▸ Required action:
Beginning with the first line of the material, set down each line exactly as written, up to and including the line with "Task: Click the Guideline 5.1.1 heading title".

▸ Supplied material:
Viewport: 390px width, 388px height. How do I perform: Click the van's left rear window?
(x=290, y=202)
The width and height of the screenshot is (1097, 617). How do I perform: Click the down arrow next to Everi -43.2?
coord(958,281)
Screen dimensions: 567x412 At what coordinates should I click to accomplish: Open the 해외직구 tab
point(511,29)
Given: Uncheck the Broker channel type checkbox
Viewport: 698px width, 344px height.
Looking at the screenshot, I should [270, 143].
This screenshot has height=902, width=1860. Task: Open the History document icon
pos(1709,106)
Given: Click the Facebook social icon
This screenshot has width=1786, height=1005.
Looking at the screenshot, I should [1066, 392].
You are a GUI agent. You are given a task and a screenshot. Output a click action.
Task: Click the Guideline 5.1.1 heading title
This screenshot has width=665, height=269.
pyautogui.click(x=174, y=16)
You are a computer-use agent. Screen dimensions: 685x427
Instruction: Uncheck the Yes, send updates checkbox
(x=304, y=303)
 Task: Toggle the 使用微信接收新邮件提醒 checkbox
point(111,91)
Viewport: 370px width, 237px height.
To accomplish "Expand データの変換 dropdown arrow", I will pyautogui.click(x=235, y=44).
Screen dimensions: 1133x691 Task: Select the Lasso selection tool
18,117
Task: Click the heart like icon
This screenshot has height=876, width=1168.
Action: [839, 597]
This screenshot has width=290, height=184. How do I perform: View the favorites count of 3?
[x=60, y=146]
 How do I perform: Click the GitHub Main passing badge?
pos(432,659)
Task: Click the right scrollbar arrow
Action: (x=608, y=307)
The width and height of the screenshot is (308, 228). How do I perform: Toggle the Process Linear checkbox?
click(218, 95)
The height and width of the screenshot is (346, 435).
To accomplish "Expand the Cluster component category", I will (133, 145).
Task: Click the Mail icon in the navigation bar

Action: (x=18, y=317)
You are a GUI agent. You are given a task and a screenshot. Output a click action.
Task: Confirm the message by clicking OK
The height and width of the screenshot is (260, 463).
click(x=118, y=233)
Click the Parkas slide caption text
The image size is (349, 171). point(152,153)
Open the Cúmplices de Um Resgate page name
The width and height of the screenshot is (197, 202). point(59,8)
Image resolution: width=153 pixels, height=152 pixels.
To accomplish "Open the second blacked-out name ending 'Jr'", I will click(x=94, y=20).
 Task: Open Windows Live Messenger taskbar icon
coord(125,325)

▸ Written response:
Viewport: 390px width, 388px height. How do I perform: Click the van's left rear window?
(x=290, y=202)
The width and height of the screenshot is (1097, 617). How do I perform: Click the down arrow next to Everi -43.2?
coord(958,281)
Screen dimensions: 567x412 At what coordinates should I click to accomplish: Open the 해외직구 tab
point(511,29)
Given: Uncheck the Broker channel type checkbox
Viewport: 698px width, 344px height.
Looking at the screenshot, I should [270, 143].
This screenshot has height=902, width=1860. Task: Open the History document icon
pos(1709,106)
Given: Click the Facebook social icon
This screenshot has width=1786, height=1005.
Looking at the screenshot, I should [1066, 392].
You are a GUI agent. You are given a task and a screenshot. Output a click action.
Task: Click the Guideline 5.1.1 heading title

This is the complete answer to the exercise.